Женщина жадно выпила две чашки, обтерла губы рукой, смахнула с груди крупные капли и только тогда засмеялась.

— Простой ты на воду, а сам звал чай пить!

— За этим дело не станет. Живо вскипит. А какой сорт заваривать, сама выбирай. Женщине в этом деле виднее. — И Кочетков стал устанавливать чайник на рогульках над огнем.

— Где у тебя чай-то твой?

— Там, — указал он на избушку. — На стене шкафик есть. В нем по сортам разложены. Там же сахар, картошка, посуда.

Когда Фаина ушла в избушку, Кочеткова нестерпимо потянуло туда же, но он вспомнил ее серьезную просьбу, строгие глаза при вольных шутках и остался.

Фаина вышла с посудиной и деловито спросила:

— За тенью собрать? По ту сторону будки?

— Как тебе лучше, — поспешил согласиться Кочетков и подумал: «Как жена спрашивает».

Фаина вновь показалась из-за будки и тем же тоном спросила:

— Зипун твой расстелю?

— Хозяйкино дело, как она стол соберет, — пошутил Кочетков.

— Опять ты!

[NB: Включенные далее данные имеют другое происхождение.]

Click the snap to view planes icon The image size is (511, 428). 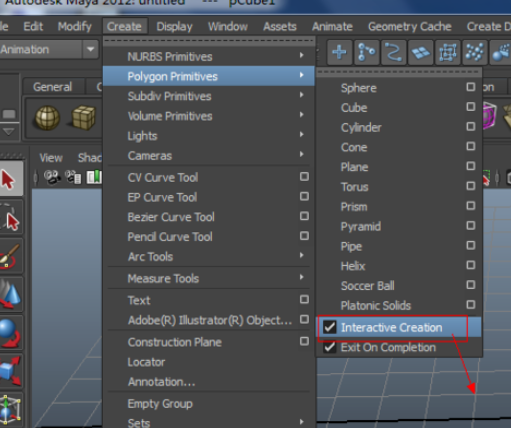point(420,52)

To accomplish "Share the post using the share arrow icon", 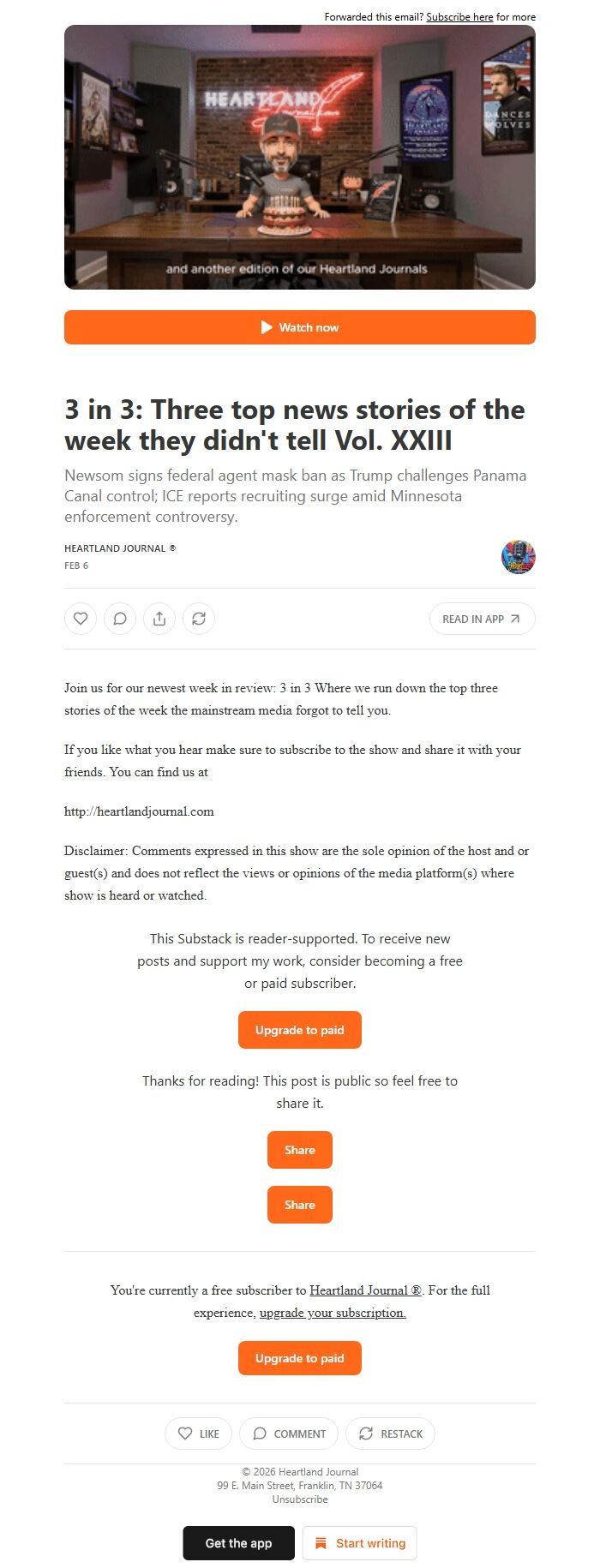I will click(159, 618).
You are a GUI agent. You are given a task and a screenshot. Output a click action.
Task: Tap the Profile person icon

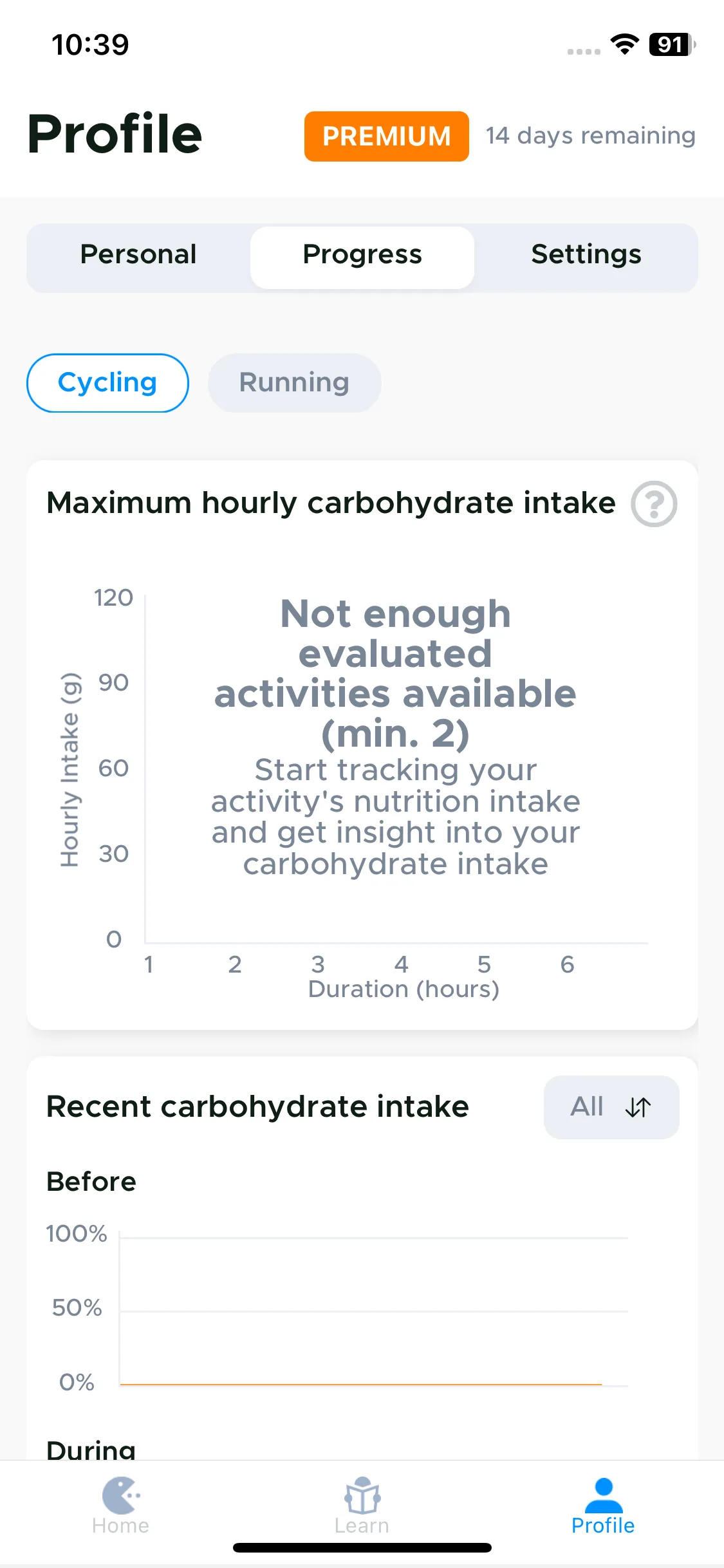603,1495
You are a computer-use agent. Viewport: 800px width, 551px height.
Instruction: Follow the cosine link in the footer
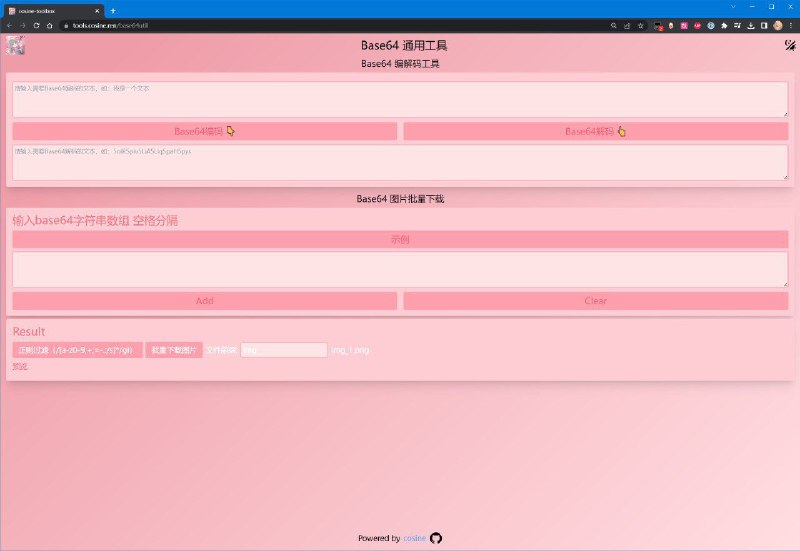[x=414, y=538]
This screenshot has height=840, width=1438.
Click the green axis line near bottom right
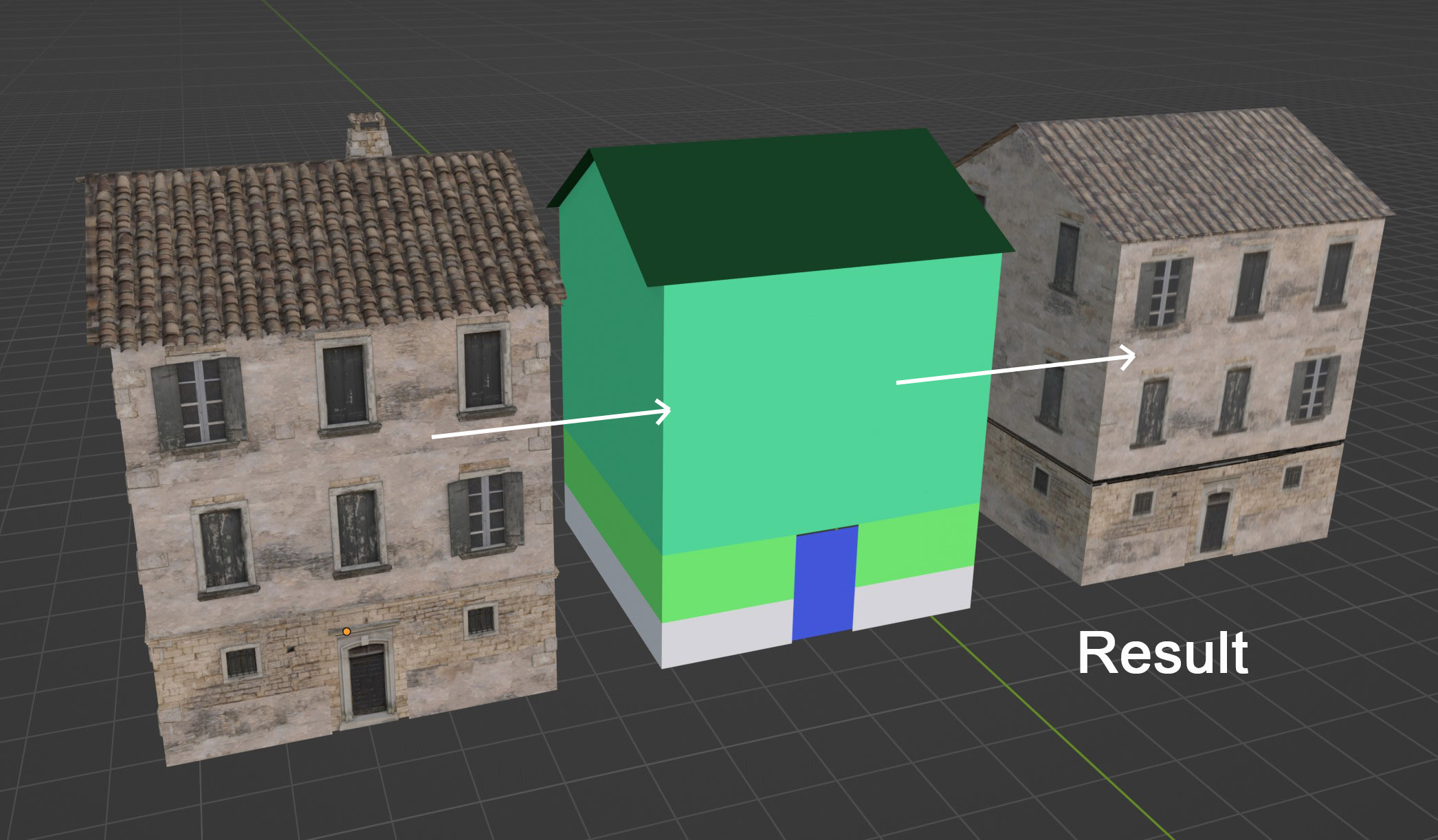pos(1052,729)
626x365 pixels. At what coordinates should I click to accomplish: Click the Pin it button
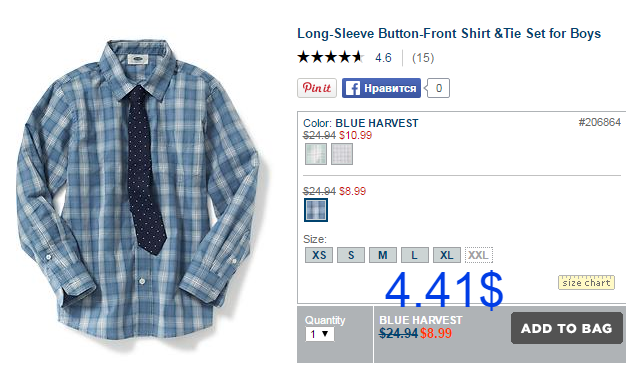(317, 88)
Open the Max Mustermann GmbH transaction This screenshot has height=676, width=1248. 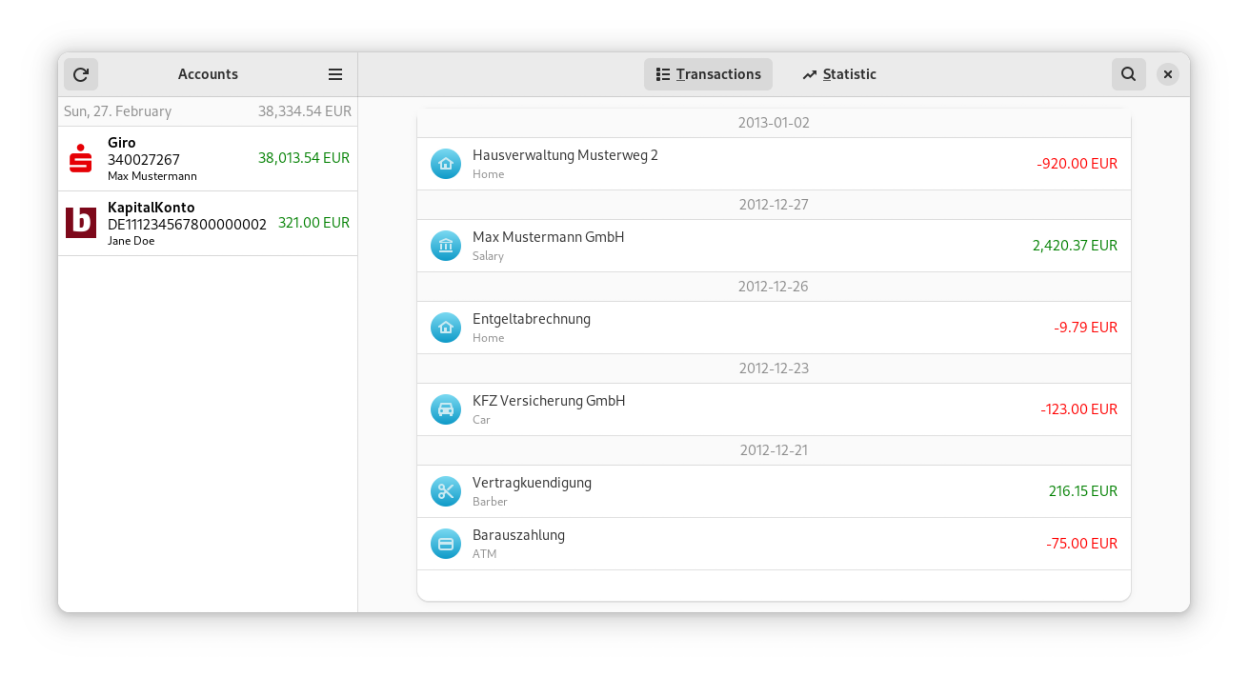(773, 246)
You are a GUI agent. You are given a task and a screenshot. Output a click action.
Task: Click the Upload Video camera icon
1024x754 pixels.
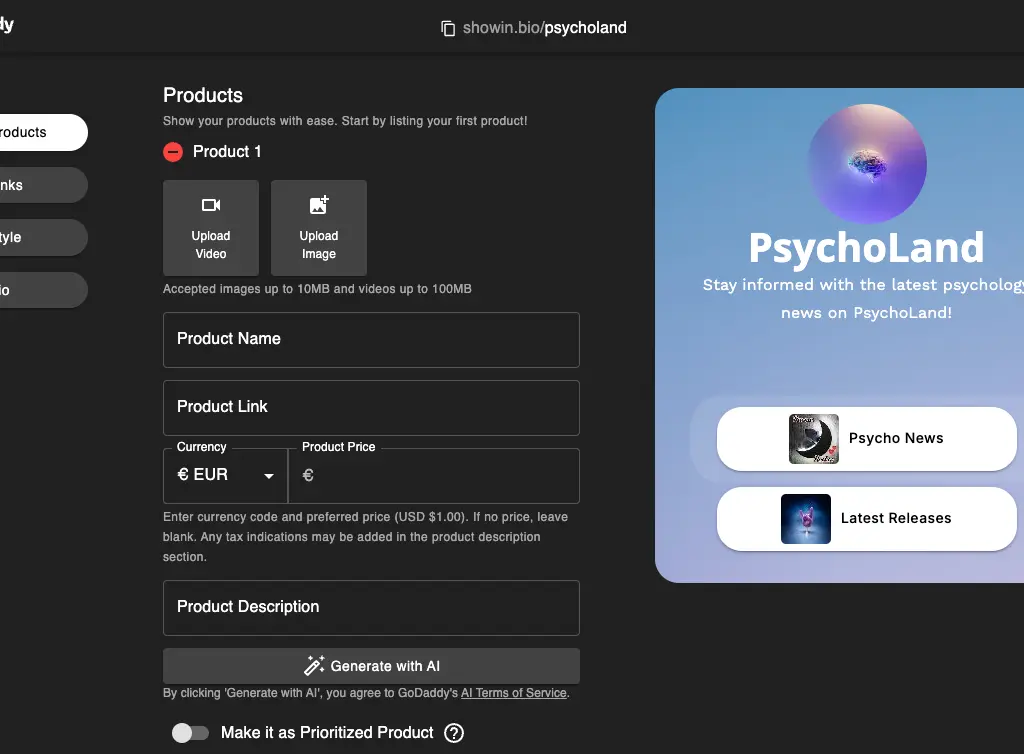click(x=211, y=206)
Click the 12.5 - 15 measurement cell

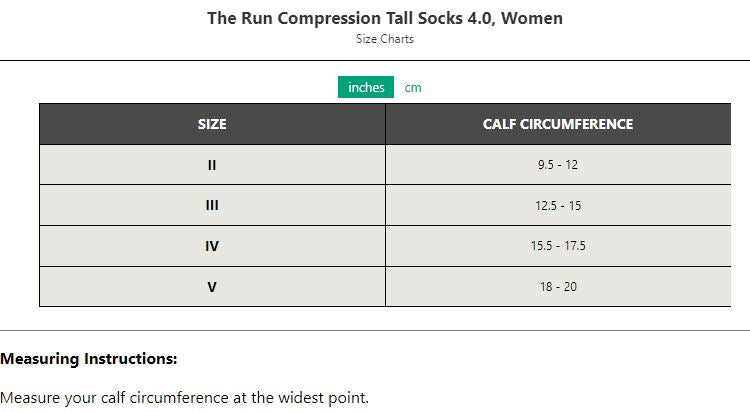coord(557,205)
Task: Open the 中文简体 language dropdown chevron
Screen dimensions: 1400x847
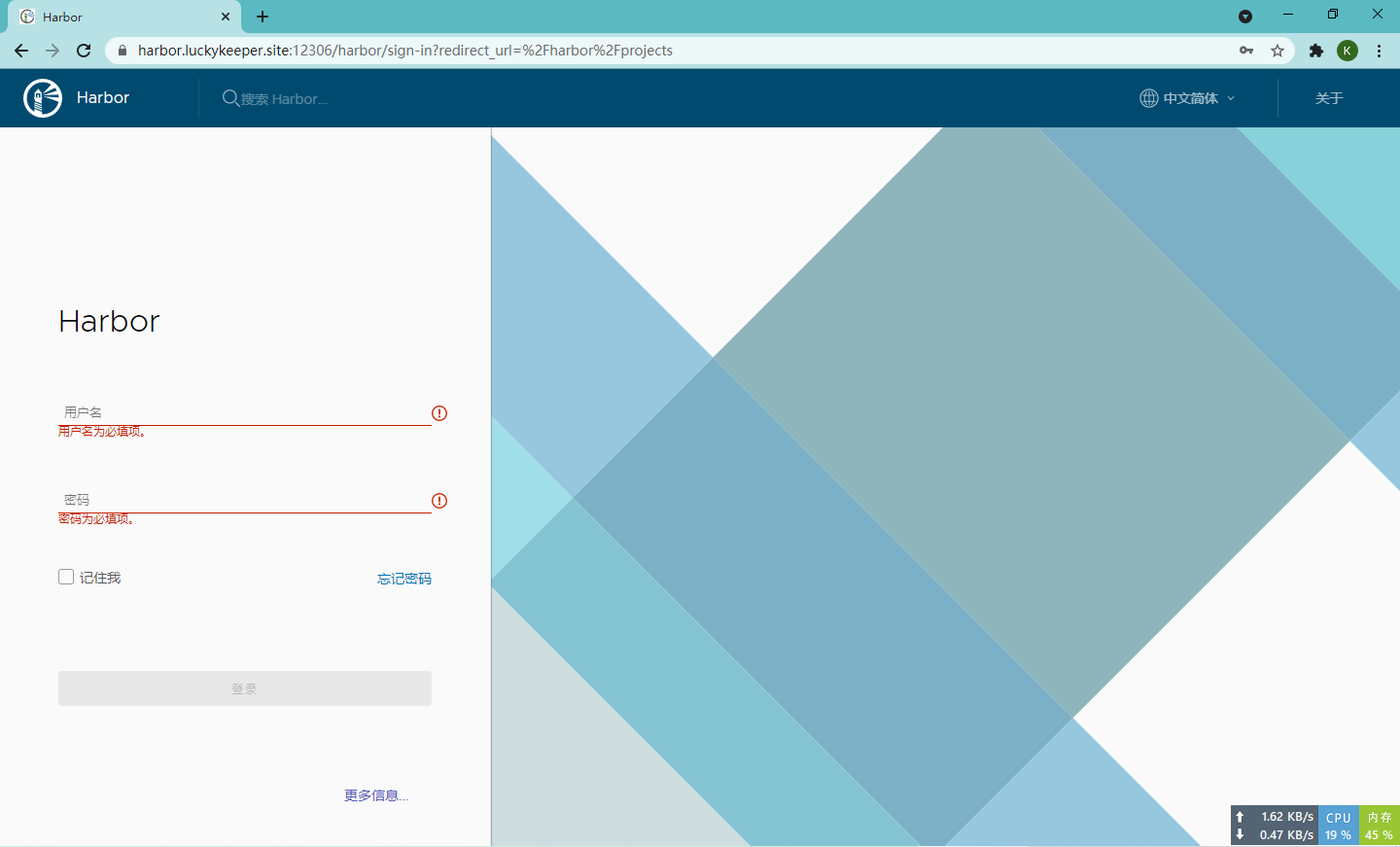Action: pos(1231,98)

Брось, говорю… Не ходи в эту сторону!

— Да я вроде как — всерьез.

— То-то, вроде. Скорый больно. Повременить надо.

— До которой поры? Давно мне жениться время. Надоело в холостых ходить.

— Давно ты холостой? — спросила женщина, и в голосе послышалась необычная нотка.

— Отродясь холостой! По-честному говорю. Этому богу, чтоб жениться да разжениваться, не верую.

— Ой, врешь, Иван Савельевич! Знаем, поди, в каких годах парни по деревням женятся. Ты из той поры вышел. Кто тебе поверит.

— Хоть верь, хоть нет, а так вышло. Недаром тут сижу. Думаешь, весело семь дней дежурить. Кроме матерка с плотов, слова живого не услышишь. Попробуй, посиди… Готово! — вдруг закричал он. — Иди заваривай да команду принимай!

— Сейчас! — крикнула Фаина из-за будки и подошла с блюдцем, на котором лежали две неровные щепотки.

— Морковного для цвету, земляничного для запаху — вот и ладно будет, — проговорила она и «приняла команду».

Теневой треугольник за будкой удивил Кочеткова: так все показалось ему необычным. Даже его собственный зипунишко, раскинутый веером, смотрел привлекательно. Посуду пополнили широкие листья папоротника. На них холодный картофель, соль, ягоды, черный хлеб, откуда-то появившийся белый калач, нарезанный ровными кусками, и пара яиц.

— Садись, хозяин — гостем будешь, — пошутила Фаина. Было заметно, что она довольна произведенным впечатлением.